The performance was powerful, at times very funny. Two friends upon seeing it started talking almost immediately about everything that they felt was missing in the performance. “It has no class analysis” being the most ridiculous. This was the very first time any of us had seen such a presentation, and rather than be deeply appreciative, the loony critique/distancing/getting-on-top-of-everything mode kicked in.

The other woman on the show was young, much younger than the first. But she looked considerably older to me. She was a black woman heavy set with thick patches of hair on her face. Her expression was one of pure torment. At some point she started to cry uncontrollably. She spoke about how painful it was for her to be seen in public. She felt that no man would ever want her. It was probably an act of tremendous courage for her to be on the show. She was in no mood to get to a place of “self-acceptance,” let alone pride. Clearly no “progress narrative” was going to soothe her pain. She was simply tormented and wanted to get rid of the hair. She wanted to be normal. She wanted and could not afford electrolysis treatment to remove the hair. The host told her the show would set it up for her. The etched pain immediately turned into a smile.

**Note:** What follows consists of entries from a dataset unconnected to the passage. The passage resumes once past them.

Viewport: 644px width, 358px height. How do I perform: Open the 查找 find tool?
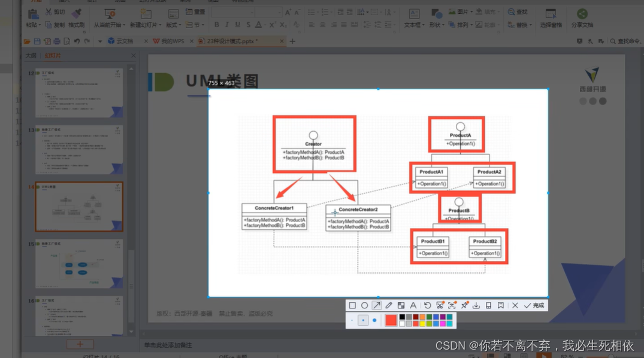(518, 11)
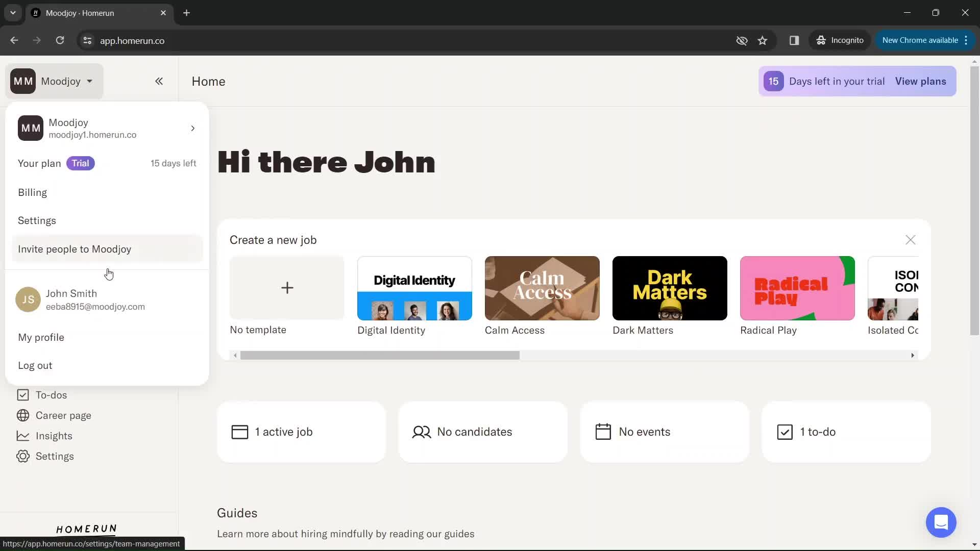
Task: Click View plans button in trial banner
Action: (922, 81)
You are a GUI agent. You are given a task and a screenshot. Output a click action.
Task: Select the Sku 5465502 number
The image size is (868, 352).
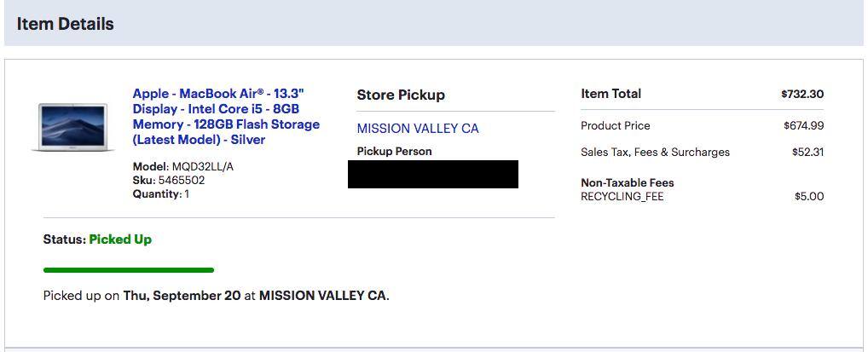tap(181, 180)
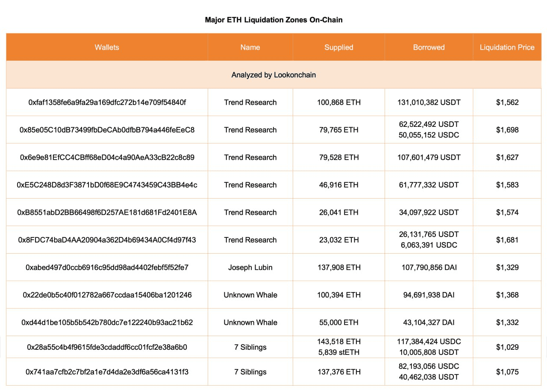Image resolution: width=547 pixels, height=392 pixels.
Task: Click the Borrowed column header
Action: (429, 47)
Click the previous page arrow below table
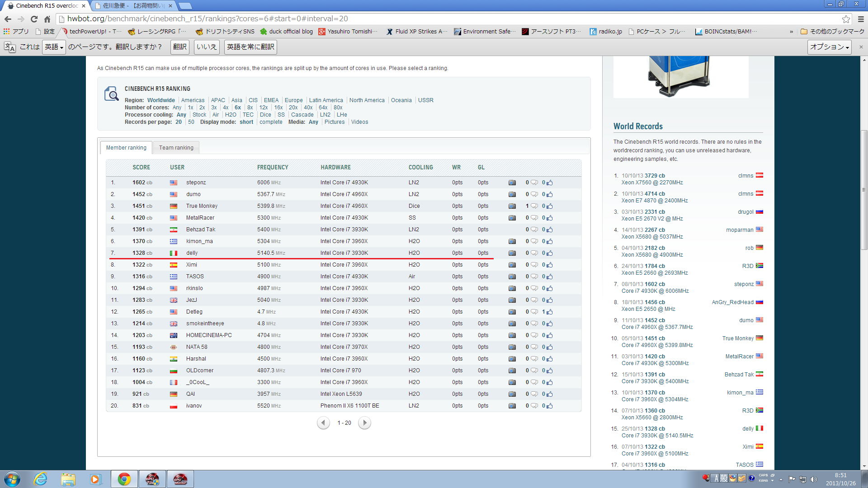 tap(323, 423)
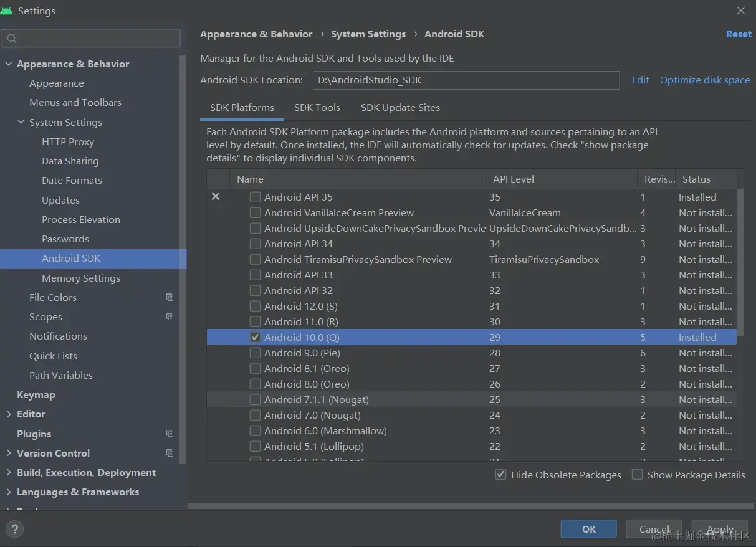
Task: Click the project-level icon beside File Colors
Action: [170, 298]
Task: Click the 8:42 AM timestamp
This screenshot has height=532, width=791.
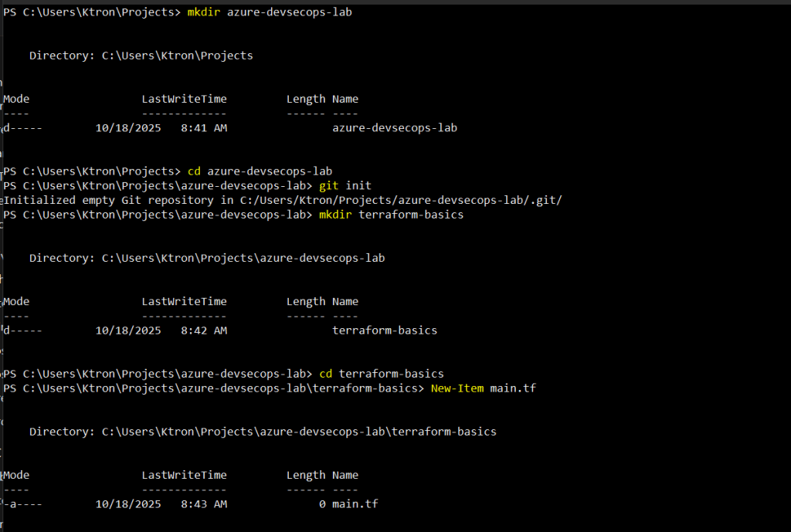Action: click(x=203, y=330)
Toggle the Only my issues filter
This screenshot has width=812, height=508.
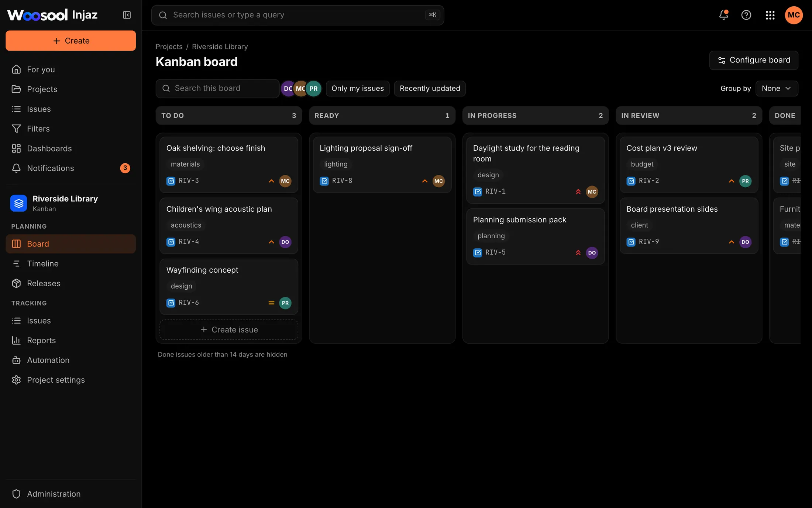coord(358,89)
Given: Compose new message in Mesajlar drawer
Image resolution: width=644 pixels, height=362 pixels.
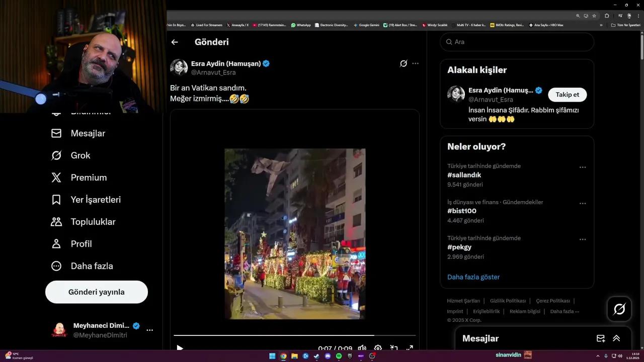Looking at the screenshot, I should click(600, 338).
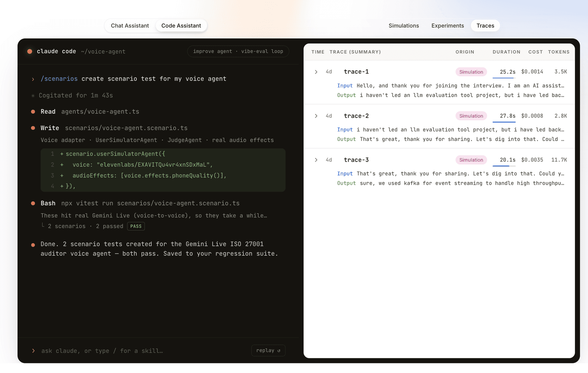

What do we as a community have to offer the second woman? Certainly not reassurance about how much we “appreciate her redeeming qualities.” There is the age gaze, the white gaze and then there is the progressive/radical/paternalistic/patronizing gaze. Subtle and not so subtle presumptions of power are the salient features of that gaze as they are of the others.

Reading Agewise, the whole world can seem, at times, like one big academic conference. Engaged and thoughtful academics are quoted throughout the book, along with an occasional line or two by a brilliant novelist or poet, or a profound insight by an informant or someone being helped by people of heightened consciousness. It is a stratified universe that I feel very alien from. And this is true regardless of how much I may admire, love, learn from or even be inspired by any number of the people who make up that world. Everything is a “discourse.” Any serious human concern seems to wind up as a department or a sub-department at a university. Suicide studies, menopause studies, one “studies” after another. If you’re not privy to the constantly shifting constantly refined distinctions, there is no entry place in the discussion. The universe that is Gullette’s reference point can feel like a variation of the table that shunned her mother.

I needed to get that out of my system. For Margaret feels to me like a second cousin, someone I don’t see too often but admire from a distance, whose values and politics are similar to mine, but different enough to more than occasionally get under my skin.

That said, Margaret Morganroth Gullette has written a significant, deeply engaged book on a massively important and nerve-wracking subject. She is a powerful advocate. And “family” tensions aside, I am grateful that she wrote it.